著者のコラム一覧
友成那智スポーツライター

 1956年青森県生まれ。上智大卒。集英社入社後、今はなきPLAYBOY日本版のスポーツ担当として、日本で活躍する元大リーガーらと交流、米国での現地取材も頻繁に行いアメリカ野球やスポーツビジネスへの造詣を深める。集英社退社後は、各媒体に大リーグ関連の記事を寄稿。04年から毎年執筆している「完全メジャーリーグ選手名鑑」は日本人大リーガーにも愛読者が多い。

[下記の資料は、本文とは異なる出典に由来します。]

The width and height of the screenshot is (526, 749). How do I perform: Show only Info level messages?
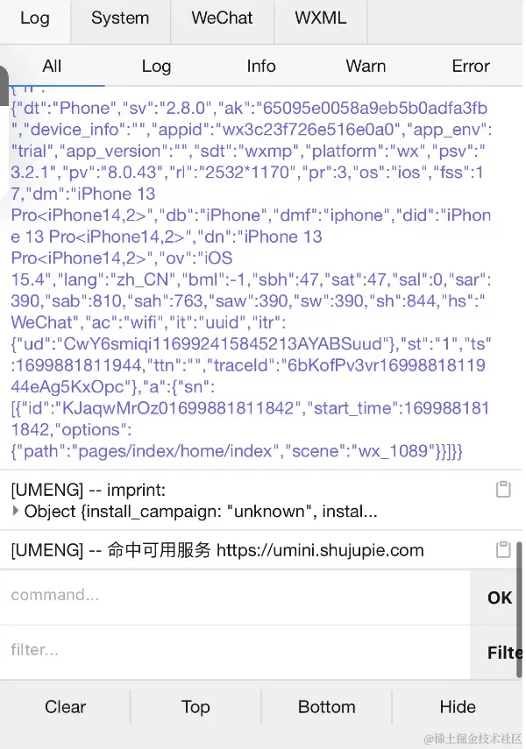coord(261,66)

好意をソデにしたら「殺し屋」が…ドミニカ選手は“悪質なタニマチ”に狙われている

公開日: 更新日:

 日本のプロ野球では特定の球団や選手に「タニマチ」が存在するが、メジャーリーグにも「後援者」はいる。

 MLBの球団は犯罪組織の人間が選手を籠絡して八百長事件が起きることを何よりも恐れているので、選手に見ず知らずの人間から金品を受け取らないよう強く指導している。そのため、米国人の選手は、気前のいい人間に対する警戒感が強い。

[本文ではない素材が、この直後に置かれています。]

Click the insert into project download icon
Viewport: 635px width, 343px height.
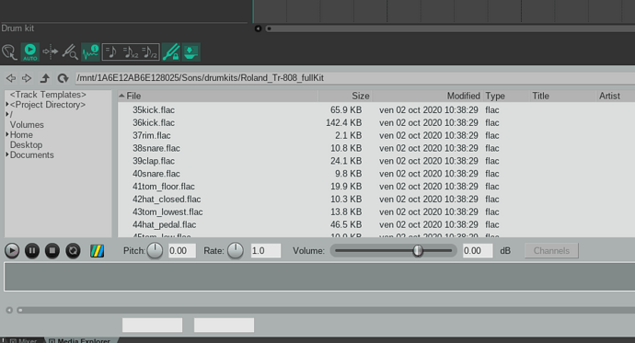191,52
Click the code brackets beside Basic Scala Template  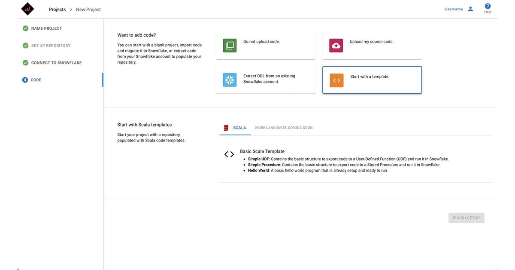coord(229,153)
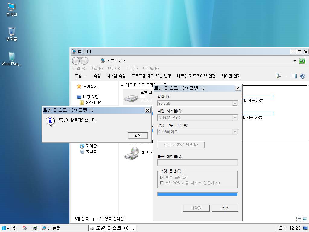
Task: Click the green refresh icon in address bar
Action: pos(302,61)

 しかし、中南米出身の選手は同国人の気前のいい連中に対して警戒心が薄く、ズブズブの関係になってしまうことが少なくない。 

 昨年ガーディアンズでメジャーを代表するクローザーの一人であるエマヌエル・クラセと先発の有望株ルイス・オルティスが、同じドミニカ人の賭博師からカネを受け取って八百長に加担していたことが発覚し、逮捕される事件があった。

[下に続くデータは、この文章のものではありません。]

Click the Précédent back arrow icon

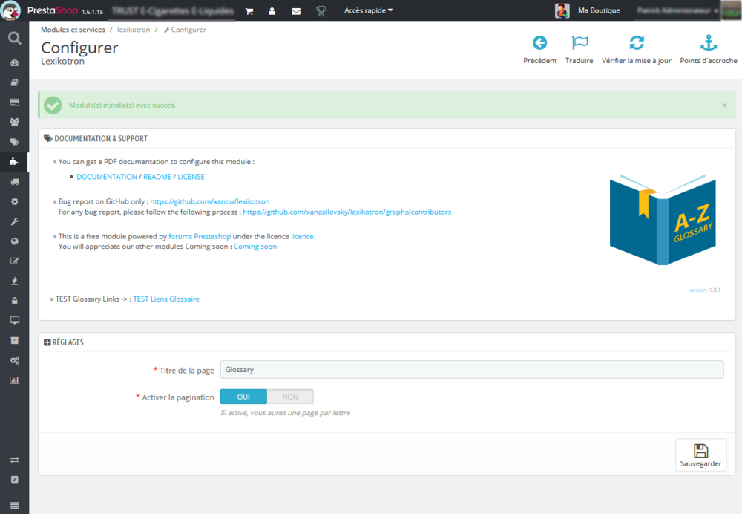click(x=539, y=43)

 受け取った金額が少額だったのに、彼らが賭博師に対し、欲しがる情報を与え続けていたのは、熱心なファンだと思って男に「今日の登板で初球、何を投げるんだい」と聞かれて「スライダー」と答えてしまったことにある。その後、相手が賭博師だと知ったが、引き返せなくなっていたので、ズルズルと関係を続けてしまったのだ。